Maestri: "En 2011, tu peux faire ce que tu veux, un V, mais tu l'as perdu la finale"
Et samedi soir alors ? Quelle idée pourrait bien jaillir de l’imagination du XV de France ? Dimanche dernier, à l’issue de la défaite contre l’Irlande, Yoann Maestri n’était pas vraiment emballé en envisageant une riposte. Pour moi, c’est du package tout ça, lâchait le deuxième-ligne toulousain en quittant le Millennium. En 2011, tu peux faire ce que tu veux, un V, mais tu l’as perdu la finale. Au bout d’un moment, on n’est pas en position pour faire quelque chose. On ne va pas faire un trou (sourire). Et pourtant, ce jeudi matin, même si aucun jour n’a souhaité s’étendre sur le sujet, Wesley Fofana a tout de même esquissé un léger sourire en glissant, vous verrez samedi… Alors quoi qu’ils fassent, les regards des Bleus ne seront pourtant plus les mêmes. Et le Millennium aura la chair de poule.
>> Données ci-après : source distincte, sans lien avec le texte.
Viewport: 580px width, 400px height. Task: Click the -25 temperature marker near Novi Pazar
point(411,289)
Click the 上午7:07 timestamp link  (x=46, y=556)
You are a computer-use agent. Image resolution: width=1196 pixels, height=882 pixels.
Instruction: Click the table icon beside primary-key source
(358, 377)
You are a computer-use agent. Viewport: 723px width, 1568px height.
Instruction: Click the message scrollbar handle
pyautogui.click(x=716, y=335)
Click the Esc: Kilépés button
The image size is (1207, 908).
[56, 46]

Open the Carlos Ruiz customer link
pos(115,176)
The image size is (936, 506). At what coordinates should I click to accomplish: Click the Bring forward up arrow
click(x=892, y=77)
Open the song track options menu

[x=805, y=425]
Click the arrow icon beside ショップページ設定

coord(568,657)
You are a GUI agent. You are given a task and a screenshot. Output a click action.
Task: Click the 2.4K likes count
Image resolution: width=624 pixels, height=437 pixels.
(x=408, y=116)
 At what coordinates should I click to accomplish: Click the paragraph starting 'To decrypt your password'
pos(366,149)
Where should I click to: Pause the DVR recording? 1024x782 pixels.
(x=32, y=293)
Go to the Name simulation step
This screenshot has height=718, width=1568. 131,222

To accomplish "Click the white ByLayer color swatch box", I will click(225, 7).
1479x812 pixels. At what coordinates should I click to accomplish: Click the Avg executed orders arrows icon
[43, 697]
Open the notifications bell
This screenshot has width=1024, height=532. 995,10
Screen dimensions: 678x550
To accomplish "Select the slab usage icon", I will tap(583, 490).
E Kino Nei Hoki : Partez au combat !
De notre envoyé spécial à Newport, Vincent PERE-LAHAILLE
(*) En 2006, les Gallois avaient demandé que le Haka ait lieu avant les hymnes. Pour protester, les Néo-Zélandais l'avaient alors effectué dans leurs vestiaires. Les Gallois estimaient que l'attente du Haka avait pour conséquence d'expédier les hymnes notamment le leur, le Land of my fathers.